Saturday, March 28, 2015

Tell the State Legislature: Fair Taxes, Not Cuts!

Connecticut's state budget is now being debated in the General Assembly. Governor Malloy's proposal includes cuts to housing, nutrition, youth programs and more as a way to close the budget deficit. This is wrong and unnecessary.
In Connecticut, the richest state, the debate should not include cuts to low and middle income families struggling to make ends meet. State and local taxes falls most heavily on those with the lowest incomes. The wealthiest residents pay less than one-half the effective tax rate paid by almost everyone else. The budget should be balanced by making taxes fair for all, and requiring that the top 5% pay the same combined tax rate as the bottom 95%.
Connecticut needs about $1.3 billion in the coming year just to maintain services and meet pension and health fund obligations. The deficit is made worse by federal government budget cuts, which have placed more pressure on states.

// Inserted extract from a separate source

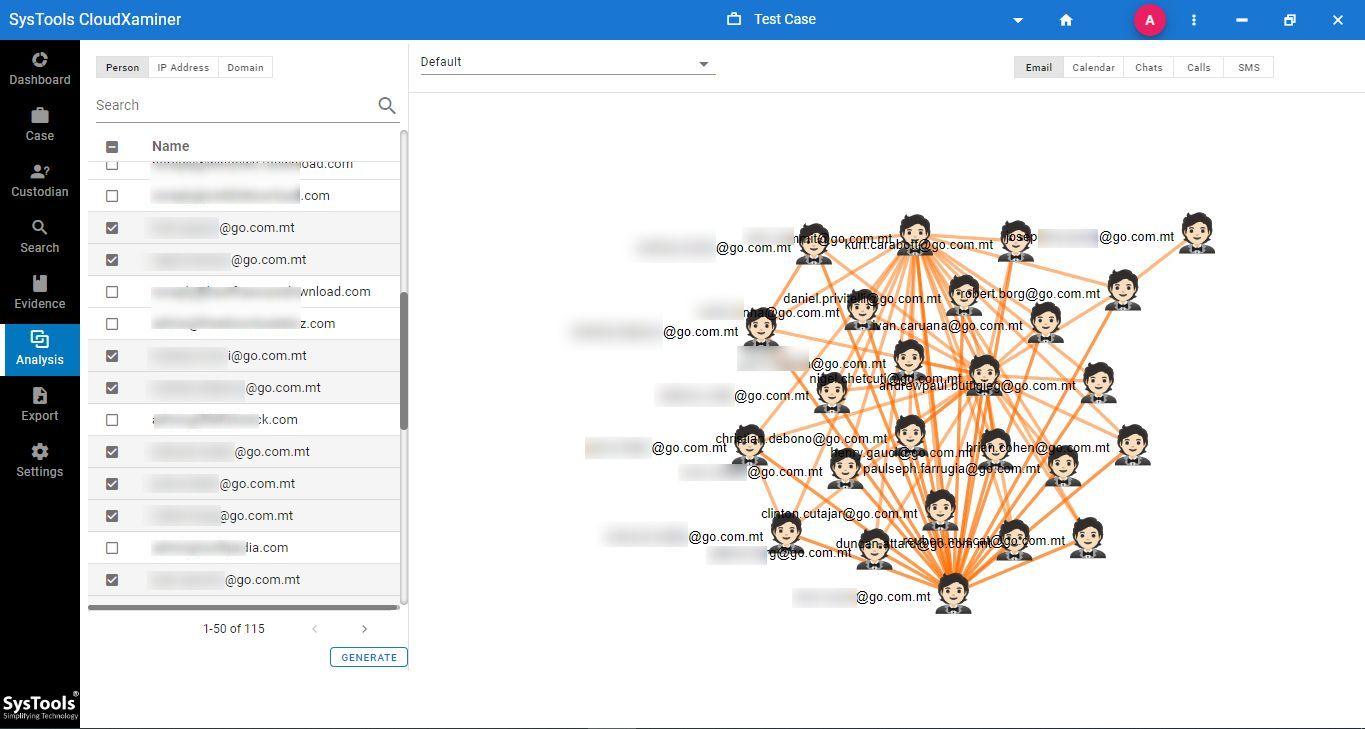Click the GENERATE button
Screen dimensions: 1365x729
point(369,657)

The bottom line is that it is possible to generate the revenue necessary to meet the needs of the people of our state without cutting services while reducing the tax burden on most working families.

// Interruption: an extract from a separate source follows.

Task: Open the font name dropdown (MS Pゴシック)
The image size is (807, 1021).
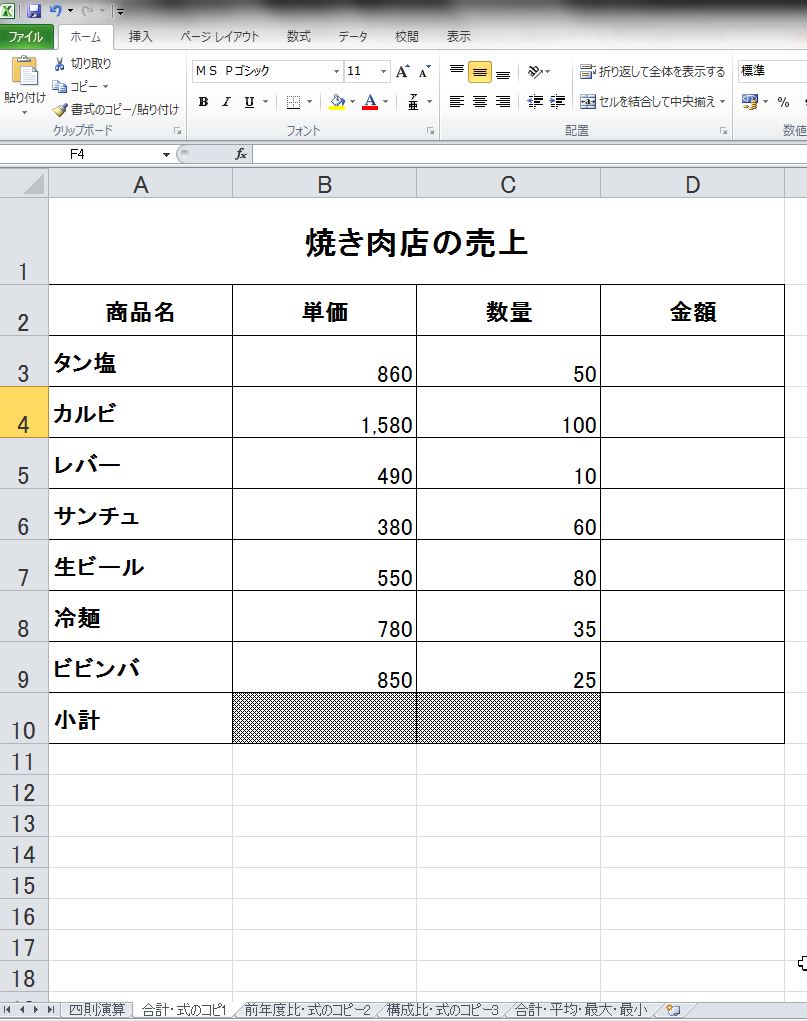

If households with incomes over $300,000 (the top 3 or 4%) paid the same tax rate as the rest of the people of Connecticut, it would raise an additional $2 billion a year in revenue. Measures advocated by members of the community-labor coalition Better Choices for CT include:
  • HB 5791, Corporate Accountability for Large Employers that pay poverty wages
  • Extend sales tax to services used by large businesses
  • Close other corporate loopholes and end corporate tax expenditures
  • Maintaining the scheduled EITC increase
  • Additional tax on portion of income over $500,000
  • Statewide equalization of automobile tax rates
These proposals would provide the revenue to meet the growing needs of our state, averting cuts to basic human needs, and avoiding further burdens on state workers. It would shift the tax burden to those most able to pay, and ease the critical tax and fiscal burden on many of our cities and towns.